BACKGROUND: It has been proposed that activation of endothelial SK3 (K(Ca)2.3) and IK1 (K(Ca)3.1) K+ channels plays a role in the arteriolar dilation attributed to an endothelium-derived hyperpolarizing factor (EDHF). However, our understanding of the precise function of SK3 and IK1 in the EDHF dilator response and in blood pressure control remains incomplete. To clarify the roles of SK3 and IK1 channels in the EDHF dilator response and their contribution to blood pressure control in vivo, we generated mice deficient for both channels. METHODS AND RESULTS: Expression and function of endothelial SK3 and IK1 in IK1(-/-)/SK3(T/T) mice was characterized by patch-clamp, membrane potential measurements, pressure myography, and intravital microscopy. Blood pressure was measured in conscious mice by telemetry. Combined IK1/SK3 deficiency in IK1(-/-)/SK3(T/T) (+doxycycline) mice abolished endothelial K(Ca) currents and impaired acetylcholine-induced smooth muscle hyperpolarization and EDHF-mediated dilation in conduit arteries and in resistance arterioles in vivo. IK1 deficiency had a severe impact on acetylcholine-induced EDHF-mediated vasodilation, whereas SK3 deficiency impaired NO-mediated dilation to acetylcholine and to shear stress stimulation. As a consequence, SK3/IK1-deficient mice exhibited an elevated arterial blood pressure, which was most prominent during physical activity. Overexpression of SK3 in IK1(-/-)/SK3(T/T) mice partially restored EDHF- and nitric oxide-mediated vasodilation and lowered elevated blood pressure. The IK1-opener SKA-31 enhanced EDHF-mediated vasodilation and lowered blood pressure in SK3-deficient IK1(+/+)/SK3(T/T) (+doxycycline) mice to normotensive levels. CONCLUSIONS: Our study demonstrates that endothelial SK3 and IK1 channels have distinct stimulus-dependent functions, are major players in the EDHF pathway, and significantly contribute to arterial blood pressure regulation. Endothelial K(Ca) channels may represent novel therapeutic targets for the treatment of hypertension.
Naphtho[1,2-d]thiazol-2-ylamine (SKA-31), a new activator of KCa2 and KCa3.1 potassium channels, potentiates the endothelium-derived hyperpolarizing factor response and lowers blood pressure.[Pubmed:18955585]
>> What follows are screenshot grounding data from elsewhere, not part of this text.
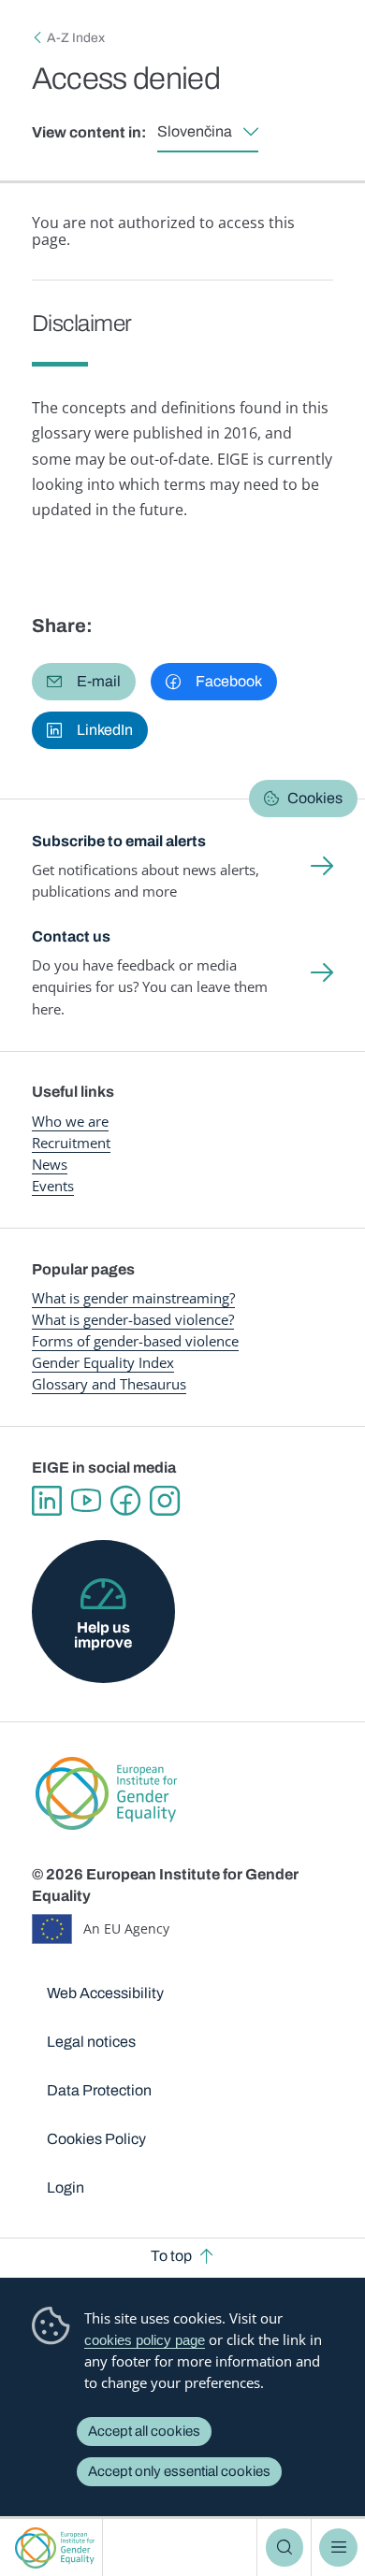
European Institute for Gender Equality (54, 2547)
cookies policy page (144, 2340)
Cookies (315, 798)
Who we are (70, 1121)
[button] (84, 681)
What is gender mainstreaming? (133, 1297)
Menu (338, 2547)
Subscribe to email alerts (119, 841)
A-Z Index (76, 38)
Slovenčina (194, 131)
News (49, 1164)
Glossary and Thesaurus (109, 1383)
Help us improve (103, 1634)
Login (65, 2187)
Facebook (125, 1501)
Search (284, 2547)
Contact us (71, 936)
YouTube (86, 1501)
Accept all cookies (144, 2431)
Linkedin (47, 1501)
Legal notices (91, 2042)
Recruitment (71, 1142)
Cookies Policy (96, 2139)
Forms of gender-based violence (135, 1340)
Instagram (165, 1501)
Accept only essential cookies (179, 2471)
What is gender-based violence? (133, 1319)
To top (171, 2256)
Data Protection (99, 2090)
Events (53, 1185)
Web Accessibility (105, 1993)
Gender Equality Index (103, 1362)
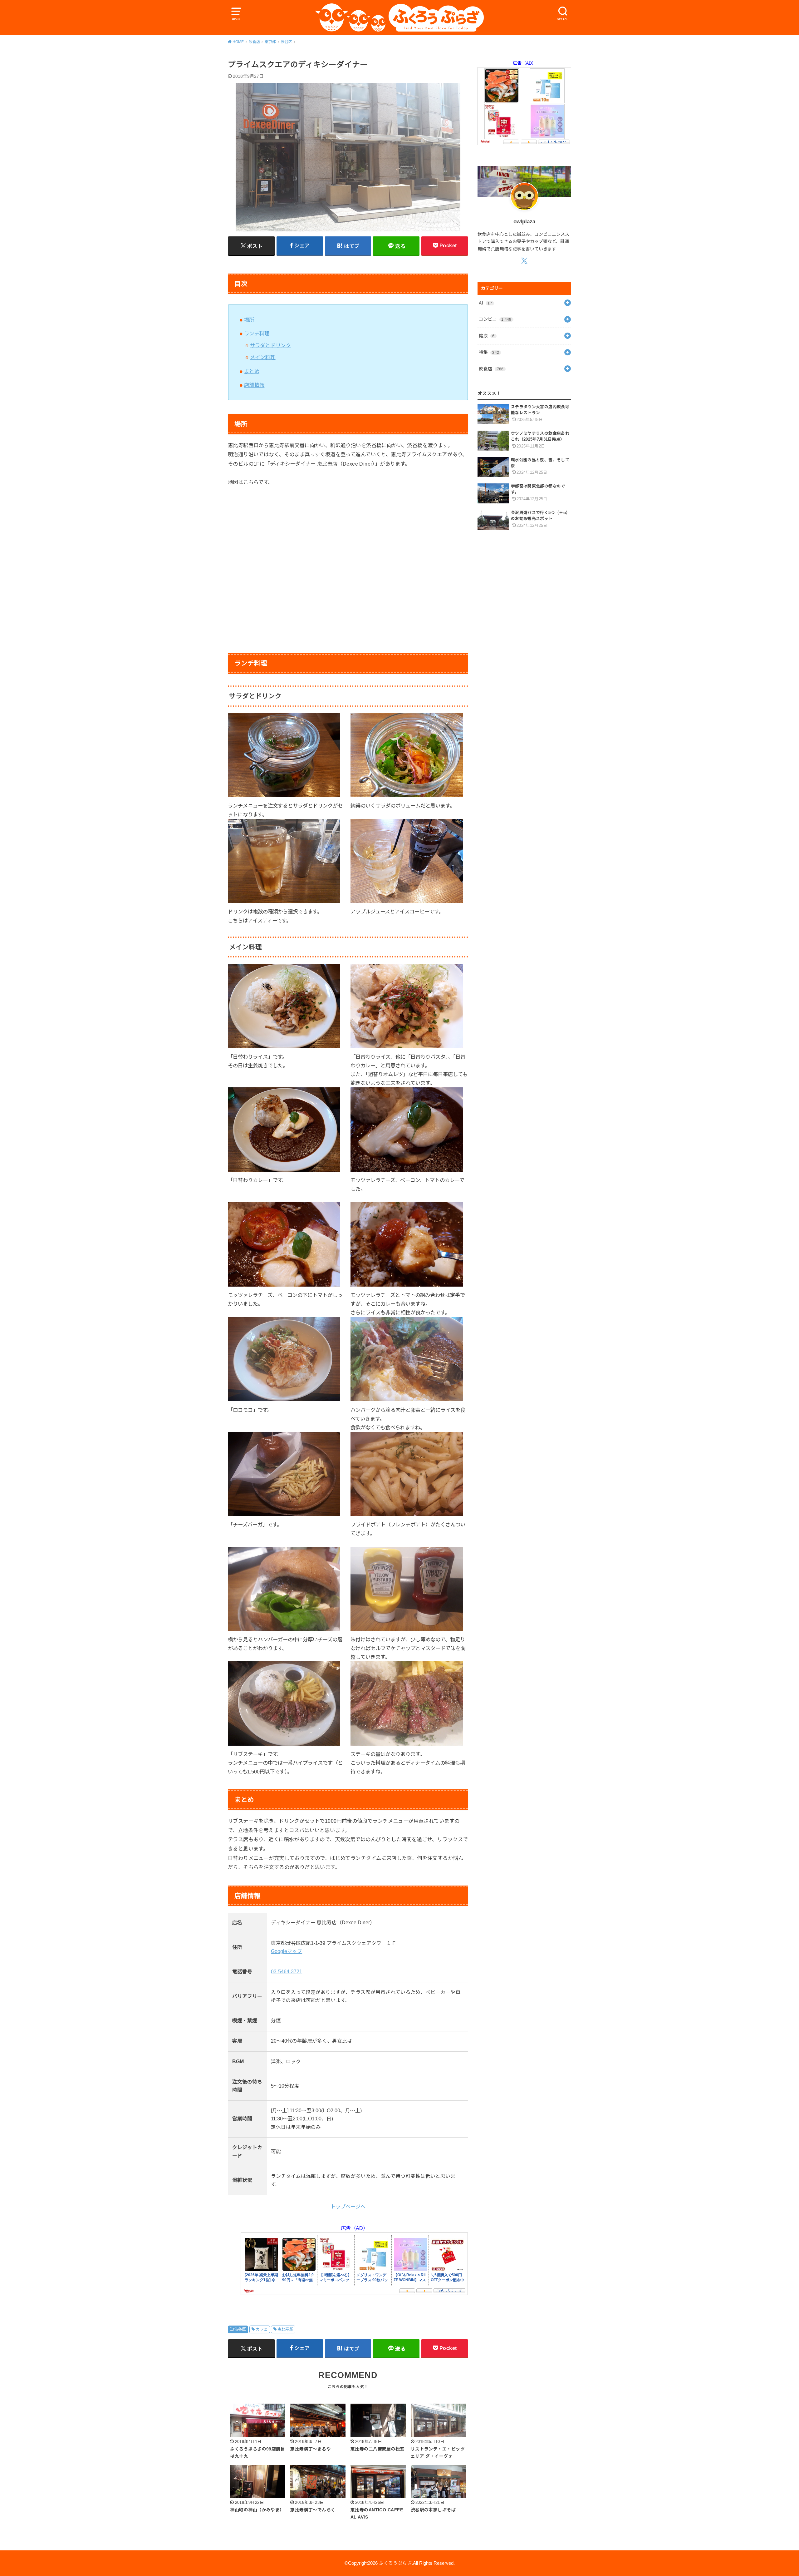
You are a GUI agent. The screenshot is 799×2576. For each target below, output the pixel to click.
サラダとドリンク (270, 345)
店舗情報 (254, 385)
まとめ (251, 371)
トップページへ (348, 2206)
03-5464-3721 (286, 1971)
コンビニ (495, 319)
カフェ (261, 2329)
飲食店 (491, 368)
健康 (486, 335)
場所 (249, 320)
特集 (489, 352)
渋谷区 (240, 2329)
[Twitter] (524, 260)
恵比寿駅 (285, 2329)
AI (485, 302)
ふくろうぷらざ (395, 2563)
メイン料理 (263, 357)
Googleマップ (286, 1951)
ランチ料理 (257, 333)
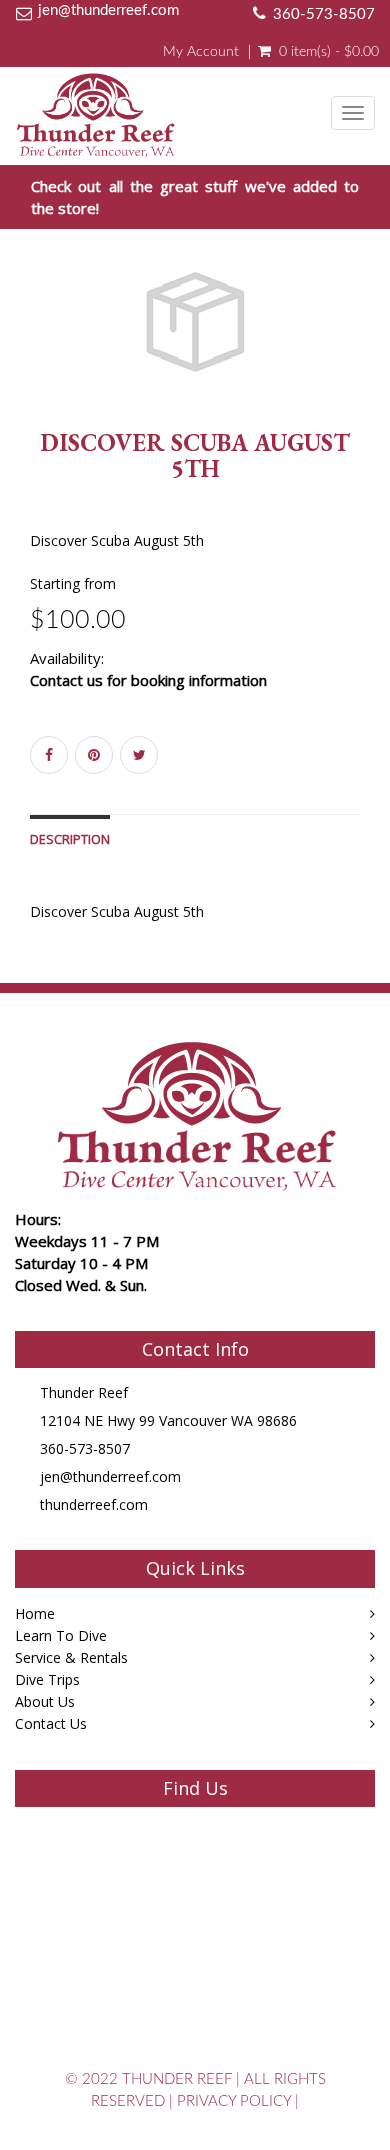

Mol Pharmacol. 2009 Feb;75(2):281-95.
Small-conductance (KCa2.1-2.3) and intermediate-conductance (KCa3.1) calcium-activated K(+) channels are critically involved in modulating calcium-signaling cascades and membrane potential in both excitable and nonexcitable cells. Activators of these channels constitute useful pharmacological tools and potential new drugs for the treatment of ataxia, epilepsy, and hypertension. Here, we used the neuroprotectant riluzole as a template for the design of KCa2/3 channel activators that are potent enough for in vivo studies. Of a library of 41 benzothiazoles, we identified 2 compounds, anthra[2,1-d]thiazol-2-ylamine (SKA-20) and naphtho[1,2-d]thiazol-2-ylamine (SKA-31), which are 10 to 20 times more potent than riluzole and activate KCa2.1 with EC(50) values of 430 nM and 2.9 microM, KCa2.2 with an EC(50) value of 1.9 microM, KCa2.3 with EC(50) values of 1.2 and 2.9 microM, and KCa3.1 with EC(50) values of 115 and 260 nM. Likewise, SKA-20 and SKA-31 activated native KCa2.3 and KCa3.1 channels in murine endothelial cells, and the more "drug-like" SKA-31 (half-life of 12 h) potentiated endothelium-derived hyperpolarizing factor-mediated dilations of carotid arteries from KCa3.1(+/+) mice but not from KCa3.1(-/-) mice. Administration of 10 and 30 mg/kg SKA-31 lowered mean arterial blood pressure by 4 and 6 mm Hg in normotensive mice and by 12 mm Hg in angiotensin-II-induced hypertension. These effects were absent in KCa3.1-deficient mice. In conclusion, with SKA-31, we have designed a new pharmacological tool to define the functional role of the KCa2/3 channel activation in vivo. The blood pressure-lowering effect of SKA-31 suggests KCa3.1 channel activation as a new therapeutic principle for the treatment of hypertension.